▶ [SOURCE RECORDS]

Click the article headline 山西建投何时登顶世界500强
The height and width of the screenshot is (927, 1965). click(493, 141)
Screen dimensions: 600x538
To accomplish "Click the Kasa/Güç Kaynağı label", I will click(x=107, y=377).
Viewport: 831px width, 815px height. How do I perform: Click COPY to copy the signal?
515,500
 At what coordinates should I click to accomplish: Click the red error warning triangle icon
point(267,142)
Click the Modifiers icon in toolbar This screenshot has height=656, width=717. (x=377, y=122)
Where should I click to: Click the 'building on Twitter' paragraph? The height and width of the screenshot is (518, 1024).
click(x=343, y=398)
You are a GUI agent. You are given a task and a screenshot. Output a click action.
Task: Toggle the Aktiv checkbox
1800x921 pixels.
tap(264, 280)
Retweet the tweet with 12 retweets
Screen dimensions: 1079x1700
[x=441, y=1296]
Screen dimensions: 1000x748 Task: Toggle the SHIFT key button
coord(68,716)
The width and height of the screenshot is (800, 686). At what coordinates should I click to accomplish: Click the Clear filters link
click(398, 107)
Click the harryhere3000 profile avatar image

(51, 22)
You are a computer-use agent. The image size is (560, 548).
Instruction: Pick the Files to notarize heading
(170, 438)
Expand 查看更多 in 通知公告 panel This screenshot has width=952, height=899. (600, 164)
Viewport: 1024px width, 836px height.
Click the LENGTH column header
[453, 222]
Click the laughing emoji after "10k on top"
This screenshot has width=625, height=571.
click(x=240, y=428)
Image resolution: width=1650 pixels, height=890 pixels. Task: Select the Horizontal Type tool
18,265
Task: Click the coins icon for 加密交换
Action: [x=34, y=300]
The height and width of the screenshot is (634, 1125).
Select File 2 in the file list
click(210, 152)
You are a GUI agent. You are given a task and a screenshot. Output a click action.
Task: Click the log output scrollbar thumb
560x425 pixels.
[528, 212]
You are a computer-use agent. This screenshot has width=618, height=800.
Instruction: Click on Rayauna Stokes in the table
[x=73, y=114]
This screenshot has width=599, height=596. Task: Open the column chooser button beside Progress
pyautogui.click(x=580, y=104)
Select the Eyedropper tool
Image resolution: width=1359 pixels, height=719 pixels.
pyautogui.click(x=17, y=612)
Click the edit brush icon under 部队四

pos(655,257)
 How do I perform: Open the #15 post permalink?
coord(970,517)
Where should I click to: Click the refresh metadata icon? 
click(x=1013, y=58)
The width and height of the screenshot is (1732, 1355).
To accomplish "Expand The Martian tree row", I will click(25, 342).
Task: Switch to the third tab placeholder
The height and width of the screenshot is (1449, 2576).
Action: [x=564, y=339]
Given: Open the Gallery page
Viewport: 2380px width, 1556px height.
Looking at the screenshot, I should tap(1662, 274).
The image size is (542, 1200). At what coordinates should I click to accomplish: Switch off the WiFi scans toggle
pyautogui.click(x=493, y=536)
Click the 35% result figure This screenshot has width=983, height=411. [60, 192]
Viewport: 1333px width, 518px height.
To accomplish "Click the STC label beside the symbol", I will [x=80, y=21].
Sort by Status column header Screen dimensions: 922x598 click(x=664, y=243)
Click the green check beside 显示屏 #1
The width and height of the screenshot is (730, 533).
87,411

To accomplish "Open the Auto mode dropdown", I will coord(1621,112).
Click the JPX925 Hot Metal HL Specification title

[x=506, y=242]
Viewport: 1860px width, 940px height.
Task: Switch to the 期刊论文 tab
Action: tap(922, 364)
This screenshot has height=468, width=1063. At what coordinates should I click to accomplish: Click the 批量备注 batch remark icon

▶ [AIM OF THE EXERCISE]
Show every line of the records that contains the string "size". Case counts.

▶ [EXERCISE ANSWER]
You are a computer-use agent. The image size is (560, 548).
The image size is (542, 1200). At what coordinates should I click to accomplish: Switch off the WiFi scans toggle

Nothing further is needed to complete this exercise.